S = {$<A, B, k>$ : there are less than k natural numbers n for which A(x), B(x) both halt}
I have the following proof that S is undecidable.
Suppose D($<A, B, k>$) is a decider for S. Define the following:
halts(P, i) {
$\quad$define A(x) {
$\quad \quad$P(i)
$\quad \quad$if x in (1, 2) then return else loop
$\quad$}
$\quad$define B(x) {
$\quad \quad$P(i)
$\quad \quad$if x in (1, 2) then return else loop
$\quad$}
$\quad$ if $\;D(<A,B,3>)\;\;$accepts then
$\quad \quad$ halts
$\quad$ else
$\quad \quad$ loops
}
If D exists then we would be able to decide if P halts on i. Since the Halting Problem is undecidable, D cannot exist and hence S is undecidable.
I believe that the same argument can be used to show that S is unrecognizable with D being a recognizer instead of a decider. Am I correct?
Or is there a better way to show that S is unrecognizable?
If the $n$ and $x$ in your definition of $S$ are supposed to be the same, and if I'm interpreting your program correctly, then your halts(P,i) will halt if and only if $P(i)$ doesn't. So you seem to be building into your construction part of the proof of the undecidability of the halting problem.

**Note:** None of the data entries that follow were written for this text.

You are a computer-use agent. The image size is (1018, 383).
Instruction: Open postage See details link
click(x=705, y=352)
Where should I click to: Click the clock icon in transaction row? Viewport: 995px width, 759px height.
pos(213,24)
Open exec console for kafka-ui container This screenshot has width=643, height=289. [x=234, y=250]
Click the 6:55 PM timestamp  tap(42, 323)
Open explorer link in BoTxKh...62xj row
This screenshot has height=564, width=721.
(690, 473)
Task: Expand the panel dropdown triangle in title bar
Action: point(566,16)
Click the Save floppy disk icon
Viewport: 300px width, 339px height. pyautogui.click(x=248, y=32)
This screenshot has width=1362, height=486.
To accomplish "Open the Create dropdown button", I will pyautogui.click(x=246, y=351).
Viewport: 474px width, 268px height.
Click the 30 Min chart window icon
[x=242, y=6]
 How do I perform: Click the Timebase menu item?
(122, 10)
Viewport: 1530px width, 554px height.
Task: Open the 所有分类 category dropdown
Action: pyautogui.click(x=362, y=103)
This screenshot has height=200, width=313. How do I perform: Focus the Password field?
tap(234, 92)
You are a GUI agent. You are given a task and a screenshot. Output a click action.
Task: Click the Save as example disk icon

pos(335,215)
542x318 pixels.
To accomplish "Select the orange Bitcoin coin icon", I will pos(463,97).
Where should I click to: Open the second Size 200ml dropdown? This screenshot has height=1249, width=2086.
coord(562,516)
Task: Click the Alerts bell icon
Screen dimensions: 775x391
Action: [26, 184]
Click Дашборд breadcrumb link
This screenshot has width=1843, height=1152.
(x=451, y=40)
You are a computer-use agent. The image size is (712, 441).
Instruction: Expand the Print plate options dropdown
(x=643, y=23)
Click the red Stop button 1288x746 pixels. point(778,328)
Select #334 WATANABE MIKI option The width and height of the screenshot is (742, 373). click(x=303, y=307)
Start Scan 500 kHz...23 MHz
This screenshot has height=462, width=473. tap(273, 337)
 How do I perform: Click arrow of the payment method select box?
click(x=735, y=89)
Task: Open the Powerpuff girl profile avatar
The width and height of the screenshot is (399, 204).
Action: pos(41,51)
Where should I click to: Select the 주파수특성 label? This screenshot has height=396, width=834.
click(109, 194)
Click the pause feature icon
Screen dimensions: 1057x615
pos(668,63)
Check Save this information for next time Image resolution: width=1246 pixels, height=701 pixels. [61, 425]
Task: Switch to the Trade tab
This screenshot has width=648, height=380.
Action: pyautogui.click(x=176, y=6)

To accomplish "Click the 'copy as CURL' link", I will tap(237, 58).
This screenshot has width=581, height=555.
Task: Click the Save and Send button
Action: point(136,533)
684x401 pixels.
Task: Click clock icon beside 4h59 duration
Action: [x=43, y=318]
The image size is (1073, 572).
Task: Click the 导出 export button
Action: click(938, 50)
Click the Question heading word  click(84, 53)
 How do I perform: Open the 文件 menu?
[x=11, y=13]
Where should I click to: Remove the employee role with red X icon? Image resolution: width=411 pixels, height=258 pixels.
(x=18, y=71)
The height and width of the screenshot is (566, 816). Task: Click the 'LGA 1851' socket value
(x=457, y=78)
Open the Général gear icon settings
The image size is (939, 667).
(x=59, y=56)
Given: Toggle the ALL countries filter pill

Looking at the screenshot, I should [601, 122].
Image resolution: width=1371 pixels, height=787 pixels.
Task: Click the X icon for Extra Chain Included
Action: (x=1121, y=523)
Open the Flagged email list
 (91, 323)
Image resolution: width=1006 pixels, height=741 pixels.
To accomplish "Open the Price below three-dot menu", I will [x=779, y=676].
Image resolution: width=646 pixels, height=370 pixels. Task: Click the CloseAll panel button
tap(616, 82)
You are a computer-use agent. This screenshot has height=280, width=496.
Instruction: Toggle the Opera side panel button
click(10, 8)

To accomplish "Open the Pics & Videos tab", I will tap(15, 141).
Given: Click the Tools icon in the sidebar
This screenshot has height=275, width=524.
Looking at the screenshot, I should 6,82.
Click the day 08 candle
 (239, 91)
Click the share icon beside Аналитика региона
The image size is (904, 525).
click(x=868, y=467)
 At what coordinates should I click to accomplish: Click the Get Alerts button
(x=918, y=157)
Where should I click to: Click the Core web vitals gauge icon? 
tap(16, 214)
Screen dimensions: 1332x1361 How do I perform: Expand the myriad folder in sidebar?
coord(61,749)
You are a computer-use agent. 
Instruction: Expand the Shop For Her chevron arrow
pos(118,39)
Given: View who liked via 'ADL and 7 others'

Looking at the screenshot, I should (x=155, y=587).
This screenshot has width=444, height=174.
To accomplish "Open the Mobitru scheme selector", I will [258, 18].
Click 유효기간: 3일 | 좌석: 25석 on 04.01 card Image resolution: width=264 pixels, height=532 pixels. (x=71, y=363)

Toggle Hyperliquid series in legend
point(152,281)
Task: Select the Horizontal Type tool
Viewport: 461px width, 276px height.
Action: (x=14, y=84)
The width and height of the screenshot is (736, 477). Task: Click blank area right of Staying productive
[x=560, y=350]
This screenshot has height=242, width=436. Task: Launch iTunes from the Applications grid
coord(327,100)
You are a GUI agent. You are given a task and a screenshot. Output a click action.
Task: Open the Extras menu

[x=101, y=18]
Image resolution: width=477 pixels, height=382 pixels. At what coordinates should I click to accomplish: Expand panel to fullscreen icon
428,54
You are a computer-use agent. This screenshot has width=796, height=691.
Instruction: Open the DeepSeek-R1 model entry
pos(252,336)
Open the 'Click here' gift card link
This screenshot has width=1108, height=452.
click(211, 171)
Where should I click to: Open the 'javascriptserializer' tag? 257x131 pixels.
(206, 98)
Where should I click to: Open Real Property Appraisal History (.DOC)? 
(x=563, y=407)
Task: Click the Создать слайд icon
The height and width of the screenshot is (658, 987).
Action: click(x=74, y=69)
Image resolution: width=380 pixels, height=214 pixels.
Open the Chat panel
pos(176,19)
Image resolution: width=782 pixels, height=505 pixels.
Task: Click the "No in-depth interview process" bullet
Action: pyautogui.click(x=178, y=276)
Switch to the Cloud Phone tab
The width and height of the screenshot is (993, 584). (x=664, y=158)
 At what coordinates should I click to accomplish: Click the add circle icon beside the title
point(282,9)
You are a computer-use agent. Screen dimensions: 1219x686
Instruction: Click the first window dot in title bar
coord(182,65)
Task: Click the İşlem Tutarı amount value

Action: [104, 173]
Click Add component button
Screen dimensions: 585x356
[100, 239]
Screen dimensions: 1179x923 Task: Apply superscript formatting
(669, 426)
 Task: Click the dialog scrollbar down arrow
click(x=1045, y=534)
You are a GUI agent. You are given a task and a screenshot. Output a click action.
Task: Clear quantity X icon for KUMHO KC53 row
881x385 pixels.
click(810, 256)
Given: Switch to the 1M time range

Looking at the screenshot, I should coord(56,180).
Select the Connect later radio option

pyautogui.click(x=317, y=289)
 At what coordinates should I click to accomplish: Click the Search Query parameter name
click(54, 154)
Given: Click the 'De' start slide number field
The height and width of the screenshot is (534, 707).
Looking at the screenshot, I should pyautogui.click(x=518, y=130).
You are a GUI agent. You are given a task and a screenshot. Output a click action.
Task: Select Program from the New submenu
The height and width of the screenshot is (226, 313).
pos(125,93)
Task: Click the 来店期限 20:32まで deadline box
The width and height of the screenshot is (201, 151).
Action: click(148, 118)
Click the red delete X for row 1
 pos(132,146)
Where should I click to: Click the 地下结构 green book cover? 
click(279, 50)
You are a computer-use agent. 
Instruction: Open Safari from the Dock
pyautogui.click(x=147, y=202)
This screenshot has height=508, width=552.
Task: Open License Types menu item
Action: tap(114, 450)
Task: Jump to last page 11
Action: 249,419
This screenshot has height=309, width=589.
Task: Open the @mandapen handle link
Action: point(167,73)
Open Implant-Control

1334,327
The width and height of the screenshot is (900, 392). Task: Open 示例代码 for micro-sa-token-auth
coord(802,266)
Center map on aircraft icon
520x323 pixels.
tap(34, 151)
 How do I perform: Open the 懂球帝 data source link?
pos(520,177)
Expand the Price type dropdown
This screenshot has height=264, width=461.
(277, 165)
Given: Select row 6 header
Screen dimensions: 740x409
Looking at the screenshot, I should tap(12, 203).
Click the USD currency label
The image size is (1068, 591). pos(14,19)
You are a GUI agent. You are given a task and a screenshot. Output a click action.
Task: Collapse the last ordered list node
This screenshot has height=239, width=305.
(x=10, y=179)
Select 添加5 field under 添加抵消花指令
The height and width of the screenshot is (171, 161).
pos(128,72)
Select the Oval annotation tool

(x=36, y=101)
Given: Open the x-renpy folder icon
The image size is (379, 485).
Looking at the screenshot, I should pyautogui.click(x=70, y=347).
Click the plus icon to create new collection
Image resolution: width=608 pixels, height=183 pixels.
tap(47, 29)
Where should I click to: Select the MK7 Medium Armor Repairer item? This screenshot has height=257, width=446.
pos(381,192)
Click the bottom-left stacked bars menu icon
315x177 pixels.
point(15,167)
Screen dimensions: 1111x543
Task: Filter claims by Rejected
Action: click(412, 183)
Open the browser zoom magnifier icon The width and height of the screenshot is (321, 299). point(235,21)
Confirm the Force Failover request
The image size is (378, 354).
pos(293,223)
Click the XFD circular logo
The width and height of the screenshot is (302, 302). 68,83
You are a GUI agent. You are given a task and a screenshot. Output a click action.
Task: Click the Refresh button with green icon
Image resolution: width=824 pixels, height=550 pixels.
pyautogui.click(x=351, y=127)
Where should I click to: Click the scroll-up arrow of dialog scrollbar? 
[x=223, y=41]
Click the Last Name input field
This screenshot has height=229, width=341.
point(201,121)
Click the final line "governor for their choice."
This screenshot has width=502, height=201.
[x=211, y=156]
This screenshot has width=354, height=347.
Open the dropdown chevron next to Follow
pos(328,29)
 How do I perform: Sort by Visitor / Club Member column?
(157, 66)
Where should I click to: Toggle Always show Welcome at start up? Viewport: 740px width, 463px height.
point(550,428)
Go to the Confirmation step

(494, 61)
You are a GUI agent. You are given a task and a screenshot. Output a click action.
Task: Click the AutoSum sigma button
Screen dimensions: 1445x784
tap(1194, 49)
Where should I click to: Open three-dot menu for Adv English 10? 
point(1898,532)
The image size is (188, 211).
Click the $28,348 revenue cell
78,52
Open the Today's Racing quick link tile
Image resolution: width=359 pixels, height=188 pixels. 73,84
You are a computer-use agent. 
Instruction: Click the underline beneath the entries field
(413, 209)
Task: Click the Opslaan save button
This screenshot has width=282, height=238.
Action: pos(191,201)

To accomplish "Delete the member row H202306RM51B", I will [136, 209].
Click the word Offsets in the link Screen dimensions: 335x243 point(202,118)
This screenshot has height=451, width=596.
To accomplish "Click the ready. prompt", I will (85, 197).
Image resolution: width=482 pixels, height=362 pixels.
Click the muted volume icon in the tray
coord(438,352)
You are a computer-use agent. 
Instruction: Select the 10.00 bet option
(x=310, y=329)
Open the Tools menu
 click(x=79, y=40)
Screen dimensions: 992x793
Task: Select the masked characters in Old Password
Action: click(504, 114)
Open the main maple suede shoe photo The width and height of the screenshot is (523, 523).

In my opinion, it would be simpler (and would provide a complete proof) to observe that one standard version of the halting problem is Turing reducible to $S$ (in fact, many-one reducible to the complement of $S$) as follows. A Turing machine $A$ (with no input, or, if you prefer, with a dummy input $x$) halts if and only if there are not less than $1$ numbers $x$ for which $A$ and $A$ both halt.